Unlike the other books, this is a collection of essays from both theologians and scientists. What I liked about this book is that they offer a variety of perspectives which helps the reader to think through their own position on the issue. The book also includes devotional pieces to help the reader move from thinking to worship. The difficulty of the essays varies, but the book is worth the time to work through.
Another helpful part of this book is it takes excerpts from many of the most important writers of science and the Bible. If one of the essays is especially interesting to you, you can look for other essays or books by that author. We did that with Conrad Hyers, which is how we found out about the next book.
For me, reading Perspectives was the most helpful thing I did to finally come to peace in my own heart, mind and spirit about this issue.
Review: The Meaning of Creation
The Meaning of Creation: Genesis and Modern Science by Conrad Hyers
Hyers is a theologian and I like the way he helped me to understand the Genesis 1-11 account within the context of the time it was written. Although I'm not sure I completely accept all of his interpretation, what I did find extremely helpful was the fact that he helped me to think about how these verses would have been read by the people for whom they were originally written.

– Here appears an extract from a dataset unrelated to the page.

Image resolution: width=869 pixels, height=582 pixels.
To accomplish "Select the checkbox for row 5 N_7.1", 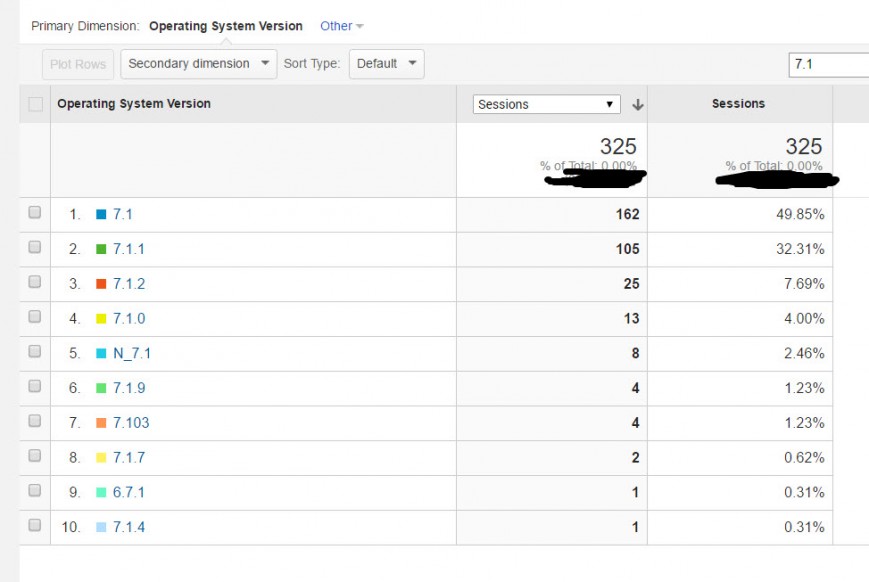I will 35,352.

This book actually convinced me that Creationism as a movement really is doing a dis-service to the Bible by trying to fit the words of the text into a sort of literal, scientific format. The people of the Old Testament didn't think that way, and I think we need to be careful not to read the things they wrote as if they were produced by a modern person. What I found particularly helpful was the way he contrasted the Genesis account of creation to the other creation accounts the Hebrew people would have known about. The startling difference of the Bible made me appreciate God's word more fully.
Pray and Read the Bible
My hope in writing this article and book review is that you will find peace yourself about this issue. Along with thinking and reading, I urge you to pray and ask God for wisdom, which he always promises to give. Don't forget to continue to read and re-read the Bible passages as well. Don't just take the words of others into account but let the Holy Spirit teach you the meaning of his Word. God bless you on your journey of faith!